Called everything from the new Lady Sovereign to the female Streets to 2006's MIA by the UK press, the reigning princess of streetwise Britpop has amassed a devoted following of fans and critics -- and a number of haters. Her half-spoken, half-sung sunshiny dance-pop tunes can leave you off guard for the swaggering Mockney trash talk buried in her ska-jerked hooks.
But like Eminem, Allen succeeds in harnessing the allure of cleverly spun myth in the guise of "autobiography" to create a seductive musical persona.
"I think I'm a very honest person," sighs Allen, who's squeezing promo in hasty 10-minute chunks between dates with her friends, prepping for her upcoming debut on North American soil and updating her MySpace blog, a hilariously blunt journal that's generated almost as much buzz (60,000 devotees and counting) as her album.
"My blog is an extension of my songs," she says. "My honesty comes across in both -- I just haven't got the ability to hold back. I can't prevent myself from indulging in my love of chit-chat."
Though we in the colonies might not pick up on it, Allen's accent betrays her privileged upbringing.

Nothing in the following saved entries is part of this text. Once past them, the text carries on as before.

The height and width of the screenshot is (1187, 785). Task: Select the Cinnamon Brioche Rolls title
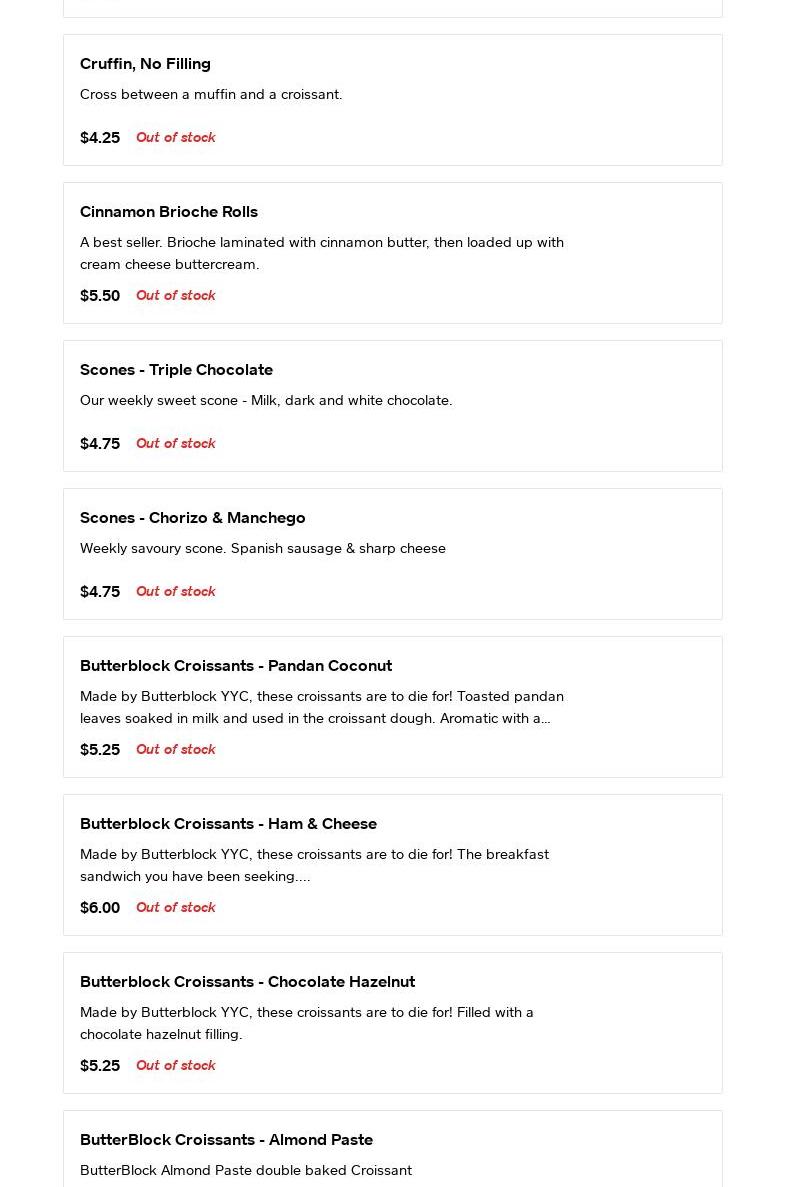169,212
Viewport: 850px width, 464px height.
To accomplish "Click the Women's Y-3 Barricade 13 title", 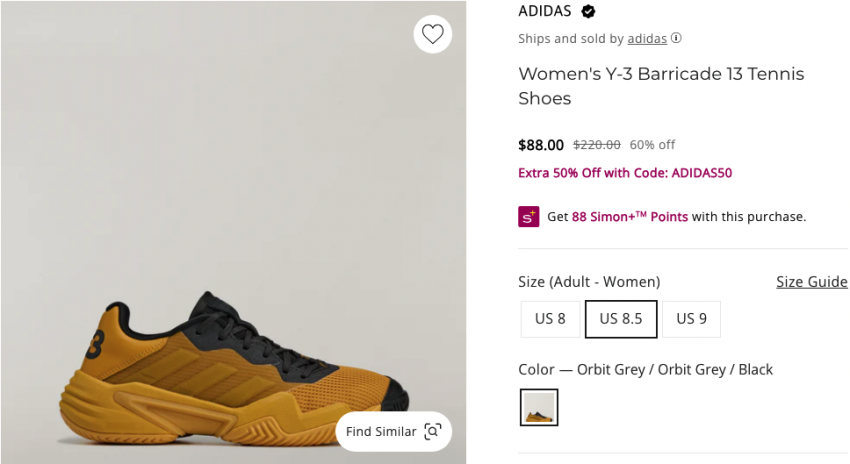I will click(661, 86).
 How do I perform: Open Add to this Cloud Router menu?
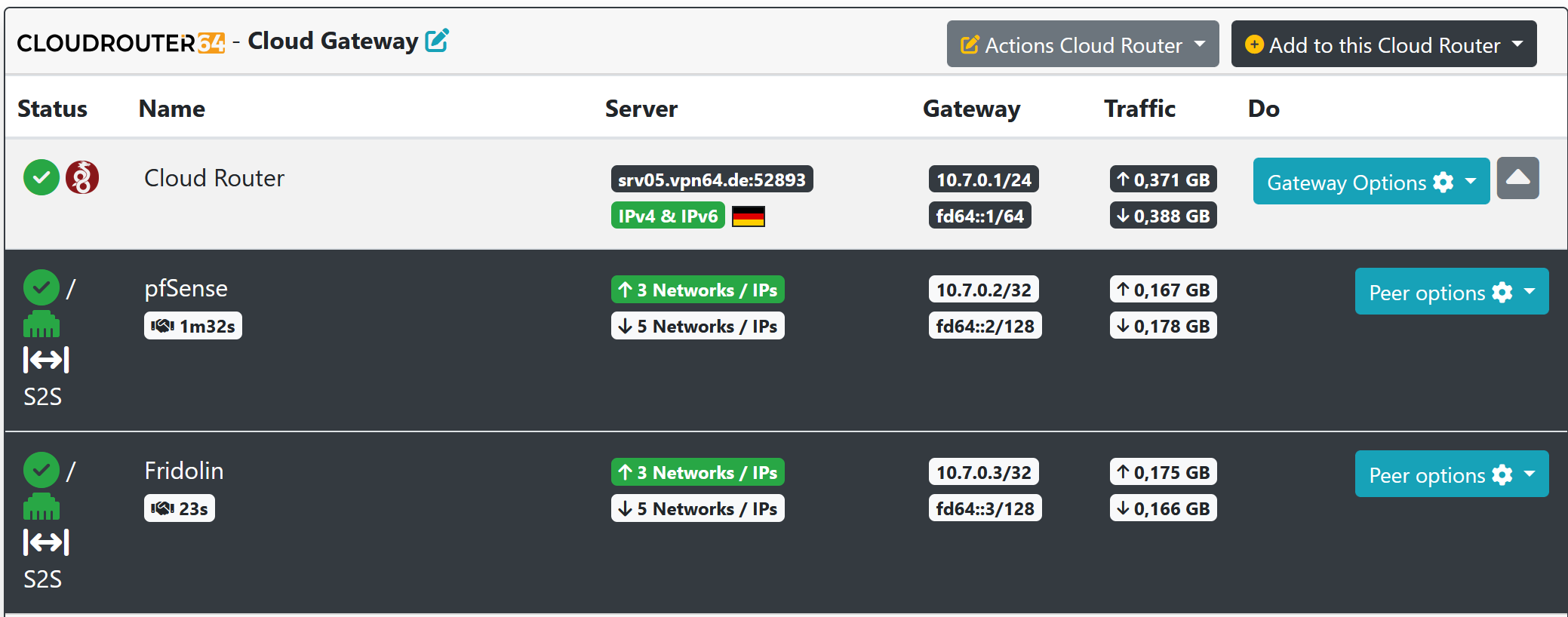click(1383, 45)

On her Alright, Still (Regal/EMI) debut, she may spit barbed narratives couched in a lower-class idiom and fantastic stories suggesting a hardscrabble life of public housing and teen pregnancy, but in truth she's the daughter of a famous Brit comic and spent her teens getting kicked out of private schools and running away to Ibiza to sell ecstasy.

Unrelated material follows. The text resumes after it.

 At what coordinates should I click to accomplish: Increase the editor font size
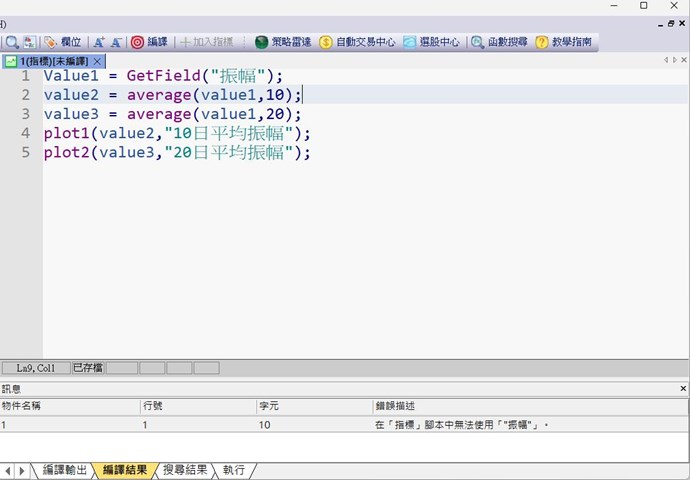tap(99, 42)

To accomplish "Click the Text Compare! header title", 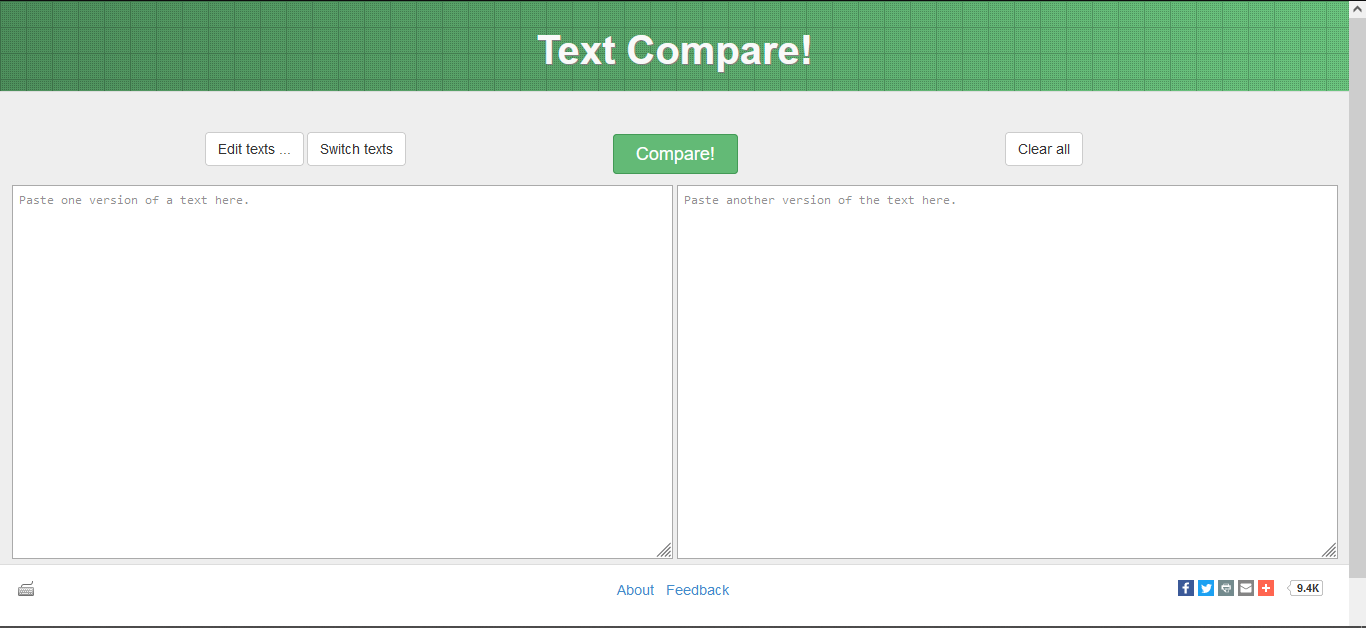I will pyautogui.click(x=675, y=50).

To be fair, there were some rough years after Allen's dad took off and left her struggling film-producer mom with little Lily and her loved-and-hated siblings (including her younger brother Alfie, whose pot habit Allen castigates on Alright, Still's jaunty closing track). But the girl's familiar enough with creature comforts that she's not worried about, say, whether her current pop star success will last.
"I definitely feel that Americans judge themselves much more by how successful they are," she says breezily, asked whether she's nervous about the imminent release of her disc across the pond. "Everyone keeps asking, 'Aren't you worried you're not going to be as successful in the U.S. as you are at home?' I couldn't care less."

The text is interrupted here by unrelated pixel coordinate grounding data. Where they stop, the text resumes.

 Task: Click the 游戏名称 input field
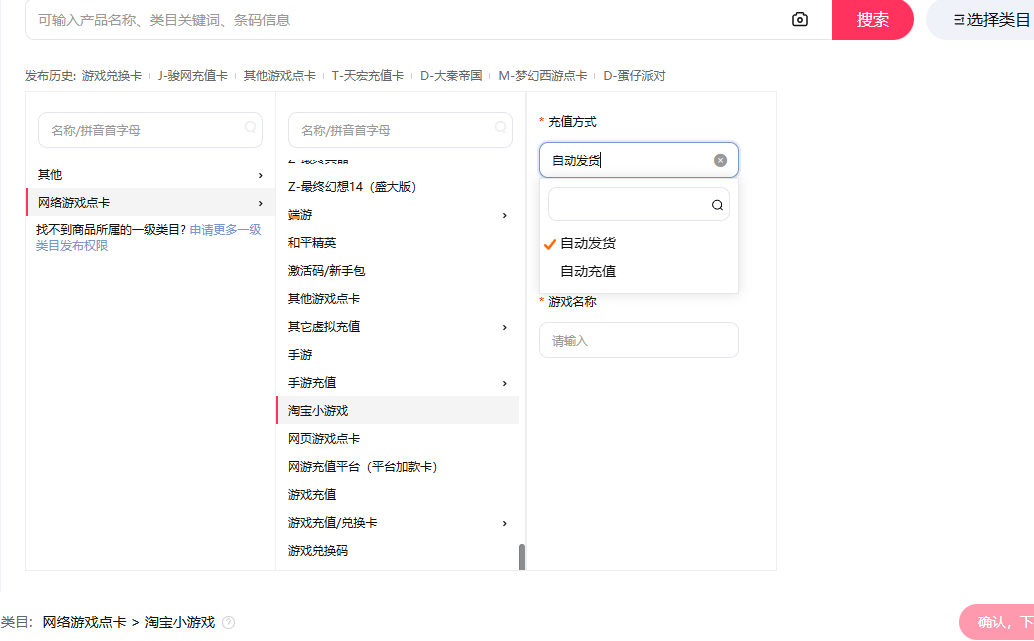coord(638,340)
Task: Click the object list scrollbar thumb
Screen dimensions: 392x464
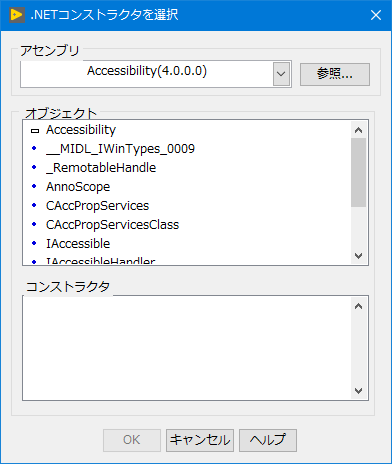Action: (359, 172)
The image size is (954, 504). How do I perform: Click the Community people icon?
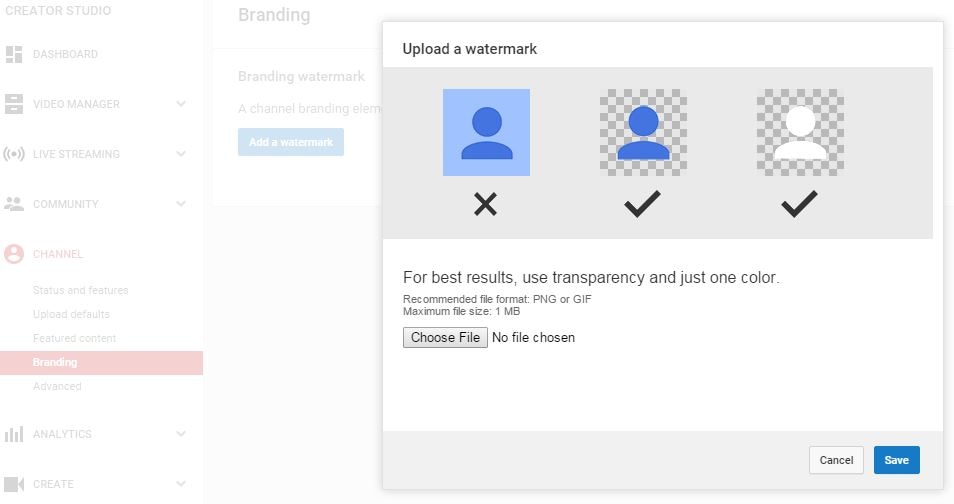pos(14,204)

Aside from the fact that she clearly finds interviewers tiresome, Allen's actually got a wicked, brash sense of humor that transforms even the most archetypally little-girl-lost tracks on Alright, Still into brazen ball-busters.
Allen laughs at being dumped while her cheating ex bawls in breakup track "Smile," paints the London cityscape in po-faced portraits of kids mugging old ladies with Tesco bags in "LDN", then attacks a(nother?) douchebag boyfriend's manhood in the appropriately titled "Not Big."
You can't help but wonder whether expressing profound emotions in the form of humor is a trait the 21-year-old upstart inherited from her comedian dad.
"Uh, no. I think it has to do with self-confidence issues and a lack of self-esteem. I have a need to please people, and making them laugh is an easy way to do that."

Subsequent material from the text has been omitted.